Ideology and History in American Politics

When traditional conservatives, or Burkean conservatives, or paleoconservatives talk about their conservatism, they like to emphasize its opposition to ideological thinking. Many have begun their search with some sort of typical political conservatism, and working back historically and philosophically, have discovered these ideas about society – the effect of time in weeding out bad laws and vindicating good ones, the relationship of past to present and present to future, skepticism about the reason of any individual person or even of the reason of a group at any particular moment.

But nature abhors a vacuum, and so does modern politics. It is a fact that politics has always had its polarizations, but it was not until 1789 in France, 1832 in England, perhaps after the Civil War in America – it was not until more recently that rational conceptualizations have engulfed every possible interest group into their platforms, and ideological Parties became the most important signifiers in politics. At this point it is impossible for the nonpartisan, and therefore the nonideologue, to participate politically.

However, I am using the word “ideology” loosely, where it refers to a rational conceptualization of the whole, justifying its tenets based on knowable and abstract principles. Burke himself was an epistemological skeptic, and his justification for prescriptivism was based in that skepticism. However, he ultimately had an appeal to some kind of an abstract conception of the good, of how we could measure something as good or flourishing – just as all empirical judgment has a root in the abstract, and all induction in deduction. Burke never fleshed this out, though, to my knowledge, and his desire to keep his metric for the Good unspoken of, hidden in society’s commonsense assent, is both the strength of his skepticism and ultimately his Achilles Heal to those who wish to undermine him.

Burke’s refusal to speak on such matters, to leave them shrouded, ultimately conceals the Christian assumptions of his philosophy. But more importantly politically, it is a concealment that is not a problem if we all continue to assent to common ideas of what is good and what is flourishing. This reminds me of the early Stuart kings, like James I, who requested that Parliament not debate their Prerogative. Clearly, James thought that bringing up the subject would enable Parliament to chip away at it, but Parliament generally agreed. The common consent was that the king’s extraparliamentary Prerogative was obviously needed in some situations, and as long as he didn’t seem to be overreaching with it, everyone could agree not to define the undefinable.

In American politics today, there is ultimate ideological conflict on many issues. However, our nation’s political discourse is also cloaked in references to its past. Not only the founding, but the victory over slavery, the struggle of the Depression, the seeming miracle of successful colonization before independence – all of these are not just used as prooftexts (though they are that, too), but are the inescapable words by which we tell our stories. American ideologies are limited to the salient political language of our republic, and this language is the continued reverence for our history. Only on its extremes does American liberalism reach the utter rationalization that befits truly dangerous movements. Likewise the American right wing, which has not countenanced the xenophobia of true fascism. The fact for both sides has been that our national story is told in terms anti-totalitarian, and the facts make it hard to describe otherwise.

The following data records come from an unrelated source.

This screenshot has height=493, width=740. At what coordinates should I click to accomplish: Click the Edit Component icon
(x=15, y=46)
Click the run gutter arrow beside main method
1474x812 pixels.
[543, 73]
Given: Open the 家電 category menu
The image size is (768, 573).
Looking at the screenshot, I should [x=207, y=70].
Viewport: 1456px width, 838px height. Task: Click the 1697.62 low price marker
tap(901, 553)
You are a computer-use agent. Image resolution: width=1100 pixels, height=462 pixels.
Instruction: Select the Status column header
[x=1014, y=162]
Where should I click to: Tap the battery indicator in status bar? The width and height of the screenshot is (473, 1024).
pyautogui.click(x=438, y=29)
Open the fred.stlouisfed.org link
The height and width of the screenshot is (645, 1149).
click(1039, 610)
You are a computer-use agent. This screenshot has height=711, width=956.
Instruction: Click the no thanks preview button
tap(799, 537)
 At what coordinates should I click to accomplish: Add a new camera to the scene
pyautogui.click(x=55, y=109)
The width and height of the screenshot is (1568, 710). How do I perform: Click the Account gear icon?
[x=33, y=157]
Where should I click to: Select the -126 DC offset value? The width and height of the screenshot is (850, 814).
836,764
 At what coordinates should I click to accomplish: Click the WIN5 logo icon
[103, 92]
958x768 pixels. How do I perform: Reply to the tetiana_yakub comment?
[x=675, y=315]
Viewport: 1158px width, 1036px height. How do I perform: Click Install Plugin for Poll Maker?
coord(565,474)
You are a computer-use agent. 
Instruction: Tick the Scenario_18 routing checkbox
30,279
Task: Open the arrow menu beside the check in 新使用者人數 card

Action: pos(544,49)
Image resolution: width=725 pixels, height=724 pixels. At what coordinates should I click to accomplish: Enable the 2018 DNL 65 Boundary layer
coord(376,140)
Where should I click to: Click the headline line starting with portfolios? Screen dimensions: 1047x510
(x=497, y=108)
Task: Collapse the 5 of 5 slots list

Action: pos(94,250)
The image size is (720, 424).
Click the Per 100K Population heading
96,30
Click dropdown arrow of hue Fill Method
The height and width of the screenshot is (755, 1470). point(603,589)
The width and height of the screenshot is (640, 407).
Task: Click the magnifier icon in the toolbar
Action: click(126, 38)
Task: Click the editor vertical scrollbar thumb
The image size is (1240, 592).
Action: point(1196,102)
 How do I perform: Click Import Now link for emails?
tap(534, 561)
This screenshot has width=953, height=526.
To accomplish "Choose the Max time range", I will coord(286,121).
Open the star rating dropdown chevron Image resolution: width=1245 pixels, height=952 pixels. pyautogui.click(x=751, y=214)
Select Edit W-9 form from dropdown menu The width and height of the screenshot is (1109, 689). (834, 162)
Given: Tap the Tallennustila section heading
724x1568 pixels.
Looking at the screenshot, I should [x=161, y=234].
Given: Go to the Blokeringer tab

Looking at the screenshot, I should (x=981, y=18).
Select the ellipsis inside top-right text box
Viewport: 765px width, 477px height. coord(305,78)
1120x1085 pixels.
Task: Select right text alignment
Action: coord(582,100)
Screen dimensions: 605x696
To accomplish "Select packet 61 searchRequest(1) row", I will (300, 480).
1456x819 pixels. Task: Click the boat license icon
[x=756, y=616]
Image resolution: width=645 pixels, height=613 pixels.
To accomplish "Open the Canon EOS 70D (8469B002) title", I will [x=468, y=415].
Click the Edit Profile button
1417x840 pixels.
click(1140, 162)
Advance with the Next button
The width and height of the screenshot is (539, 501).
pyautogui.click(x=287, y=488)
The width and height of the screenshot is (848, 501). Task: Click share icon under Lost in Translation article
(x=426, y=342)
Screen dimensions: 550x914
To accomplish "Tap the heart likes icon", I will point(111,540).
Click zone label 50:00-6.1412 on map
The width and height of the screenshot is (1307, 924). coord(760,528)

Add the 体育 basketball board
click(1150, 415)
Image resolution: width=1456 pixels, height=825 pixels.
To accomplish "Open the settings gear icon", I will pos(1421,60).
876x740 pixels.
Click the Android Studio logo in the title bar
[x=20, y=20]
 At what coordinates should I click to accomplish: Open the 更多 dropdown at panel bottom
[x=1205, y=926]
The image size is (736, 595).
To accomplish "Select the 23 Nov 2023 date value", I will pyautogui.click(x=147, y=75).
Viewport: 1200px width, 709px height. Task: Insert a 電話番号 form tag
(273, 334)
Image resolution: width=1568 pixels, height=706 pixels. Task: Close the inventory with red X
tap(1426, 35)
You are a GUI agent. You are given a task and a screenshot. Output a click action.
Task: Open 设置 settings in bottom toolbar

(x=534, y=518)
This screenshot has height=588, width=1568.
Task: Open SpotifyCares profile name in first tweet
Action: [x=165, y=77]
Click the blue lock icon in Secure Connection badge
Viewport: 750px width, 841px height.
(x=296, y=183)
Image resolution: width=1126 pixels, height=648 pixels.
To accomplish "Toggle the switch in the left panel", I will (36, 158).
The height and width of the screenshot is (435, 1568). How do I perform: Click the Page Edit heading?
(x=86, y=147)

It is true that history can be used in many ways – and it is. However, there is a definiteness to history that rationalism, and therefore true ideology, does not contain. And speaking about history entails language, which is similarly limited. Through speaking about history, which is an important part of our political language and in this case our political salvation, our ideologies have been circumscribed and even routed in a certain direction.

This is our common consent. It enables a plethora of variations and streams of reason, based on contradictory premises, to function in the same place. America’s anti-ideology is the appeal of its history. The appeal to history is always anti-rational, or perhaps supra-rational. And perhaps the best thing we can learn from history is that it is good to have a limit to our powers of reasoning.